Dar respuesta a este interrogante sería adivinar el futuro. Nadie puede decir a ciencia cierta lo que le puede ocurrir a una persona determinada ante una situación concreta. Lo habitual es que los niños víctimas de acoso escolar presenten a largo plazo alguno o varios de los siguientes daños:

  • Estrés Postraumático
  • Trastornos de ansiedad
  • Alteraciones del estado de ánimo
  • Trastornos depresivos
  • Trastornos psicosomáticos
  • Autoestima dañada
  • Autoconcepto pobre
  • Pueden convertirse en agresores en otros contextos
  • Problemas cognitivos: fallos en la memoria, imposibilidad de concentrarse, dificultad para recordar detalles…
  • Aislamiento social
  • Insomnio
  • Dificultad para disfrutar con las actividades con las que antes experimentaba disfrute.
  • Fracaso y abandono escolar.
  • Y un amplio etcétera más…

PONGA FIN AL ACOSO ESCOLAR E IMPIDA QUE SE COMPLIQUE MÁS LA SITUACIÓN

Estas dinámicas no suelen desaparecer por arte de magia. Es necesario llevar a cabo una serie de medidas.

Lo primero será poner freno a las conductas actuales.
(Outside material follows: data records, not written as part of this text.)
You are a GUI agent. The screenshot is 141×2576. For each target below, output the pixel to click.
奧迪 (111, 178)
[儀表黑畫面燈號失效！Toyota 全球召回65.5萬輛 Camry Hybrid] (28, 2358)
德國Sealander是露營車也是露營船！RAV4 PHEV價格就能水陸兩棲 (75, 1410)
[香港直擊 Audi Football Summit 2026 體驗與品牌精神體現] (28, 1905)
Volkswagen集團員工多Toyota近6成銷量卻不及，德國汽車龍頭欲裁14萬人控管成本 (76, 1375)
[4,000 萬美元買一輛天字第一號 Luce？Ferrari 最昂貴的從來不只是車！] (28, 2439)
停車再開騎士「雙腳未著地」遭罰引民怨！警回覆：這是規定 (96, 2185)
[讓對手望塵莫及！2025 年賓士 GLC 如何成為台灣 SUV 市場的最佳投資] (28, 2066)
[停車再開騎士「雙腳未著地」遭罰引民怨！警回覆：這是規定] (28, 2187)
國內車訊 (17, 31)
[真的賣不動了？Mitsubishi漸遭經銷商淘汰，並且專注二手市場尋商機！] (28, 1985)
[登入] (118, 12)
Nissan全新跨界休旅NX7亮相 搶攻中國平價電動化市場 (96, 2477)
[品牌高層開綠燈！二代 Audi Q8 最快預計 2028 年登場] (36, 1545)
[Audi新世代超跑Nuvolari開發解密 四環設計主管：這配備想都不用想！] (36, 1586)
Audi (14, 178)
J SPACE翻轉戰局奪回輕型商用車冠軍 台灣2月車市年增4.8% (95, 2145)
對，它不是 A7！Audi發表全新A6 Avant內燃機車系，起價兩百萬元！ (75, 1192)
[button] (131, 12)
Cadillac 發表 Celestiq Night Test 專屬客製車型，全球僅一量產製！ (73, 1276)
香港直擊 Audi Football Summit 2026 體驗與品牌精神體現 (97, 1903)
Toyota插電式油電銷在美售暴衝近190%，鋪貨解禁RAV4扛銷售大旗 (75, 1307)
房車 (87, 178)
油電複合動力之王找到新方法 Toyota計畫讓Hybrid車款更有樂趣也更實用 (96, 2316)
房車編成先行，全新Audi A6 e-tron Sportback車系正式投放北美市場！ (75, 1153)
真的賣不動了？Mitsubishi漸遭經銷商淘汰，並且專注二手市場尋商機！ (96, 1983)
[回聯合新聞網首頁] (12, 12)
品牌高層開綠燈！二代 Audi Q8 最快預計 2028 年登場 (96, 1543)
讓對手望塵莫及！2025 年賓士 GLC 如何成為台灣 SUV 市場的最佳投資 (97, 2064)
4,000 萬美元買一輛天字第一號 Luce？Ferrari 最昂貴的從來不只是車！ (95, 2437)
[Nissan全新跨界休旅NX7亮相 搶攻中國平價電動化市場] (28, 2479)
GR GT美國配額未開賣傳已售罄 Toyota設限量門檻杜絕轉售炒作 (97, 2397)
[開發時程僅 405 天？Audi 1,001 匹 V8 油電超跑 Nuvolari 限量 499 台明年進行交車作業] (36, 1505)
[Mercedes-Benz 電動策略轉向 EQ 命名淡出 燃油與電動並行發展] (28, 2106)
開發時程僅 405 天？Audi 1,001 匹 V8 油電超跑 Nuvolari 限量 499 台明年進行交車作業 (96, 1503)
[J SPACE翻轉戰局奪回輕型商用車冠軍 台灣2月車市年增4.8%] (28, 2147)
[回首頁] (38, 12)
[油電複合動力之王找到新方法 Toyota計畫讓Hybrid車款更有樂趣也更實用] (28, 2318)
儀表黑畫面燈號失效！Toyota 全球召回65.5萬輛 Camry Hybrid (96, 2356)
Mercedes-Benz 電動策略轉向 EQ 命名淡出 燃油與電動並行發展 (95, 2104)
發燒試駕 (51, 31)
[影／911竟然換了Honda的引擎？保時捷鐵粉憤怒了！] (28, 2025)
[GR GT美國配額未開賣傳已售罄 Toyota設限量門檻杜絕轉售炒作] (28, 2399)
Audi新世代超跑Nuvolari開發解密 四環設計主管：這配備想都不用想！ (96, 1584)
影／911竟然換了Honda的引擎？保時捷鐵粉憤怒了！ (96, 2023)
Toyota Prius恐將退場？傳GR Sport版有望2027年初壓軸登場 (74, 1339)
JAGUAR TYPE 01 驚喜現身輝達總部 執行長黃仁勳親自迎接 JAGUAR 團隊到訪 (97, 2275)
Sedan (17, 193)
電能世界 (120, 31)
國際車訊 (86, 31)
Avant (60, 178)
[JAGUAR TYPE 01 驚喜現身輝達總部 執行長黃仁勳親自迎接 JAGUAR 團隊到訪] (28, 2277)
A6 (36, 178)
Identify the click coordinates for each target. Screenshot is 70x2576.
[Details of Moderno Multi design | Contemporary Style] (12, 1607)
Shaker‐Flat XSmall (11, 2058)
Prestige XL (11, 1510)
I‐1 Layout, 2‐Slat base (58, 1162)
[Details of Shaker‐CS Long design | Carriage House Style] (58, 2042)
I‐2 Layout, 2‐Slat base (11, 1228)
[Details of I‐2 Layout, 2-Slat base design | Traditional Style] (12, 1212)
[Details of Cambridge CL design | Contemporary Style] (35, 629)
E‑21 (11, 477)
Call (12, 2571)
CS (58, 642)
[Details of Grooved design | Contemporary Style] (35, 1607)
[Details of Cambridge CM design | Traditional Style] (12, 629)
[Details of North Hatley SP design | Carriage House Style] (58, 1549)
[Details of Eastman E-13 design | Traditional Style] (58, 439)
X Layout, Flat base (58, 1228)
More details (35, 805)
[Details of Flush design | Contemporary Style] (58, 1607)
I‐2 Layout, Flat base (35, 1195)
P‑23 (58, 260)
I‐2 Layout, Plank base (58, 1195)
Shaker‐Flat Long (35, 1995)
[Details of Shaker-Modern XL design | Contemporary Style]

Con ello evitará que se complique la situación y se propague por el Centro o que llegue a pasar a alumnos mayores o hermanos de agresores e incluso padres, convirtiéndose éstos en otro tipo de agresores.

Posteriormente, evalúe a su hijo. ¿Qué grado de afectación presenta? Será necesario valorarlo y, en caso que se estime preciso, habrá que llevar a cabo una intervención para paliar las consecuencias psicológicas de la dinámica de acoso escolar.